South Africa number one is unwavering in his efforts to fix the economy of the country.

ANC President Cyril Ramaphosa has once again preached unity, not just for the sake of the party he leads, but for South Africa’s economy.

Ramaphosa was responding to some of the issues raised by women during a dialogue he participated in with the ANC Women’s League in Parktown on Tuesday evening.

The president, who once again committed to investing in young people, said there were plans to continue raising investments to grow the country’s economy.

Last year, Ramaphosa managed to raise R300bn in investments. He said an investment summit, set for November, was aiming to attract even more opportunities for South Africa, but he warned that perceptions of the state of the country could hinder his ambitious vision.

“When they see us, fighting and arguing amongst ourselves, whether ourselves in the governing party or in the country broadly, they think there is political instability and they walk away with their dollars and pounds. I want those dollars and euros to be here,” he said.

Ramaphosa said the investment community wanted to see a South Africa that was “seriously” and “irrevocably” committed to its own development.

He said the image of a conflicted country also affected local investors, who were his key focus.

“We will turn our economy around, we will turn it around whether people like it or not,” said Ramaphosa, to warm applause from the within the marquee, which was filled with women from the league and several men who had come to listen.

He admitted that South Africa, which had failed to reduce unemployment over the years, was experiencing a “challenging economic cycle”, which was worsened by state-owned enterprises, particularly electricity provider Eskom.

“Our problems didn’t start yesterday, they did not start last year, they have been there for the past 10 years or more.”
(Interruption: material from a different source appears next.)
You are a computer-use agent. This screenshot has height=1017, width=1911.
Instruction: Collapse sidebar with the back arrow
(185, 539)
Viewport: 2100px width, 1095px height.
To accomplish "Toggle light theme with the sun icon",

Ramaphosa said the government needed to correct these problems and reposition the country’s economy, and promised to come up with clearer strategies of how it would do so.

“Where there’s unity, there’s growth,” he said.

Ramaphosa said, in spite of the criticism being levelled at the government’s national health insurance plans, it would go ahead.

The much anticipated NHI Bill was tabled in Parliament last week and has mostly attracted severe criticism. Many have raised concerns over its expected funding model, and how it will impact on medical aids and relate to specialist health practitioners.

“I would like to say the NHI is here to stay, whether people like it or not… it’s going nowhere,” said Ramaphosa. He said many health professionals were behind the NHI and that it was going to take off.

“In the past few days there has been too much criticism against the NHI, but it flies against what we did recently when Dr Olive Chisana led us in signing the health compact,” Ramaphosa said, adding that even those in the private sector had supported the idea.